◆ WHAT THE EXERCISE ASKS: Take the listing and print it in full, exactly as given.
--*--
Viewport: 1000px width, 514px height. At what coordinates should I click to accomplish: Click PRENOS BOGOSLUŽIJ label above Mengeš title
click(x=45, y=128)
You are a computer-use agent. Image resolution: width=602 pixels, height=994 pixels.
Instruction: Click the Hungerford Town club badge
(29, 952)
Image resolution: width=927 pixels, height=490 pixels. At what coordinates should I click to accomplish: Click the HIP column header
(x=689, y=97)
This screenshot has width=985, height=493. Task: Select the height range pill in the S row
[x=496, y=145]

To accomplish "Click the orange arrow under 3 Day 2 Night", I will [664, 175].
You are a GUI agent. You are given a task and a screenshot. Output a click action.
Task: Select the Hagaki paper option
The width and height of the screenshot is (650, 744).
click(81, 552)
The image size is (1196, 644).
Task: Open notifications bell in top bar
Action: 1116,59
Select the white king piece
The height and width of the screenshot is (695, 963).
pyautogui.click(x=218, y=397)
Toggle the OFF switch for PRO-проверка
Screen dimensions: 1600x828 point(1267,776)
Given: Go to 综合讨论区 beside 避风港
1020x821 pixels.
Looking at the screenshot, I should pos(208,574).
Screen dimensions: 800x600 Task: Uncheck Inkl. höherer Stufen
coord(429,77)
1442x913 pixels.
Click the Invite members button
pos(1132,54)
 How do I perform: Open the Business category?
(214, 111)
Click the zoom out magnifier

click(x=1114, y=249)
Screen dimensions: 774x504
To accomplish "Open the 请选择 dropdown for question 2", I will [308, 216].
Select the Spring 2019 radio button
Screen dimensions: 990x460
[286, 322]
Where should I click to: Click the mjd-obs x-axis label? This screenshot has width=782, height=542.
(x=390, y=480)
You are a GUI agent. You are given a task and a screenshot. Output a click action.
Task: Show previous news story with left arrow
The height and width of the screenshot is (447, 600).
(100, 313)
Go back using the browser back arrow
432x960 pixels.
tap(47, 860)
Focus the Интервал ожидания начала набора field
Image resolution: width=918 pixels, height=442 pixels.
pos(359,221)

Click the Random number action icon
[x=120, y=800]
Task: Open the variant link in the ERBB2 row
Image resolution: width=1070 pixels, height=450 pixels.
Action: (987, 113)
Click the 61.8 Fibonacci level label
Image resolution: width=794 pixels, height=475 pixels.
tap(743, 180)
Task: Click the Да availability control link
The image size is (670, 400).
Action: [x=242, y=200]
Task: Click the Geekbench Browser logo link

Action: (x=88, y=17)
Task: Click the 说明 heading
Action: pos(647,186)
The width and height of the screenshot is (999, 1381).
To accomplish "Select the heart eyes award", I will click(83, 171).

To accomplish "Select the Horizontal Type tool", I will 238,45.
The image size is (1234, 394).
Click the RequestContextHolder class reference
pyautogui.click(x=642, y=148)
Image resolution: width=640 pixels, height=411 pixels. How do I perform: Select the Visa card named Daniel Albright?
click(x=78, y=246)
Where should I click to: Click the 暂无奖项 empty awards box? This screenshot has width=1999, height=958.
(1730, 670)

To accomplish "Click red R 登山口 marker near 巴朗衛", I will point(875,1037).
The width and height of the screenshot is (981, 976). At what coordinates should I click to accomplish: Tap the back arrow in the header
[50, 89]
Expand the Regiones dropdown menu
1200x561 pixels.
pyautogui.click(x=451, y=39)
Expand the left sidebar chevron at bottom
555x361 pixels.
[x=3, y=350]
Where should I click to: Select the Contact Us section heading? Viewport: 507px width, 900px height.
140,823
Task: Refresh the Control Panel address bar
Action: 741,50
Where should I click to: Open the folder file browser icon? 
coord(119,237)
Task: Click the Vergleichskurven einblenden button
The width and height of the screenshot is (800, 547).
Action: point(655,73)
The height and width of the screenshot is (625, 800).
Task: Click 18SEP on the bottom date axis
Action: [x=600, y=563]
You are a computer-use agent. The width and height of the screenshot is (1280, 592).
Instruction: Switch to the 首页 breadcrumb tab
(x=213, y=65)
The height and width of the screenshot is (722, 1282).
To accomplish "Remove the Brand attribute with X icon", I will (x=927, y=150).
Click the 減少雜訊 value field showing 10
--*--
◆ RESULT FOR THIS EXERCISE:
Viewport: 1000px width, 514px height. At what coordinates should I click to accomplish: Click PRENOS BOGOSLUŽIJ label above Mengeš title
click(x=45, y=128)
You are a computer-use agent. Image resolution: width=602 pixels, height=994 pixels.
Instruction: Click the Hungerford Town club badge
(29, 952)
Image resolution: width=927 pixels, height=490 pixels. At what coordinates should I click to accomplish: Click the HIP column header
(x=689, y=97)
This screenshot has width=985, height=493. Task: Select the height range pill in the S row
[x=496, y=145]

To accomplish "Click the orange arrow under 3 Day 2 Night", I will [664, 175].
You are a GUI agent. You are given a task and a screenshot. Output a click action.
Task: Select the Hagaki paper option
The width and height of the screenshot is (650, 744).
click(81, 552)
The image size is (1196, 644).
Task: Open notifications bell in top bar
Action: 1116,59
Select the white king piece
The height and width of the screenshot is (695, 963).
pyautogui.click(x=218, y=397)
Toggle the OFF switch for PRO-проверка
Screen dimensions: 1600x828 point(1267,776)
Given: Go to 综合讨论区 beside 避风港
1020x821 pixels.
Looking at the screenshot, I should pos(208,574).
Screen dimensions: 800x600 Task: Uncheck Inkl. höherer Stufen
coord(429,77)
1442x913 pixels.
Click the Invite members button
pos(1132,54)
 How do I perform: Open the Business category?
(214, 111)
Click the zoom out magnifier

click(x=1114, y=249)
Screen dimensions: 774x504
To accomplish "Open the 请选择 dropdown for question 2", I will [308, 216].
Select the Spring 2019 radio button
Screen dimensions: 990x460
[286, 322]
Where should I click to: Click the mjd-obs x-axis label? This screenshot has width=782, height=542.
(x=390, y=480)
You are a GUI agent. You are given a task and a screenshot. Output a click action.
Task: Show previous news story with left arrow
The height and width of the screenshot is (447, 600).
(100, 313)
Go back using the browser back arrow
432x960 pixels.
tap(47, 860)
Focus the Интервал ожидания начала набора field
Image resolution: width=918 pixels, height=442 pixels.
pos(359,221)

Click the Random number action icon
[x=120, y=800]
Task: Open the variant link in the ERBB2 row
Image resolution: width=1070 pixels, height=450 pixels.
Action: (987, 113)
Click the 61.8 Fibonacci level label
Image resolution: width=794 pixels, height=475 pixels.
tap(743, 180)
Task: Click the Да availability control link
The image size is (670, 400).
Action: [x=242, y=200]
Task: Click the Geekbench Browser logo link

Action: (x=88, y=17)
Task: Click the 说明 heading
Action: pos(647,186)
The width and height of the screenshot is (999, 1381).
To accomplish "Select the heart eyes award", I will click(83, 171).

To accomplish "Select the Horizontal Type tool", I will 238,45.
The image size is (1234, 394).
Click the RequestContextHolder class reference
pyautogui.click(x=642, y=148)
Image resolution: width=640 pixels, height=411 pixels. How do I perform: Select the Visa card named Daniel Albright?
click(x=78, y=246)
Where should I click to: Click the 暂无奖项 empty awards box? This screenshot has width=1999, height=958.
(1730, 670)

To accomplish "Click red R 登山口 marker near 巴朗衛", I will point(875,1037).
The width and height of the screenshot is (981, 976). At what coordinates should I click to accomplish: Tap the back arrow in the header
[50, 89]
Expand the Regiones dropdown menu
1200x561 pixels.
pyautogui.click(x=451, y=39)
Expand the left sidebar chevron at bottom
555x361 pixels.
[x=3, y=350]
Where should I click to: Select the Contact Us section heading? Viewport: 507px width, 900px height.
140,823
Task: Refresh the Control Panel address bar
Action: 741,50
Where should I click to: Open the folder file browser icon? 
coord(119,237)
Task: Click the Vergleichskurven einblenden button
The width and height of the screenshot is (800, 547).
Action: point(655,73)
The height and width of the screenshot is (625, 800).
Task: Click 18SEP on the bottom date axis
Action: [x=600, y=563]
You are a computer-use agent. The width and height of the screenshot is (1280, 592).
Instruction: Switch to the 首页 breadcrumb tab
(x=213, y=65)
The height and width of the screenshot is (722, 1282).
To accomplish "Remove the Brand attribute with X icon", I will (x=927, y=150).
Click the 減少雜訊 value field showing 10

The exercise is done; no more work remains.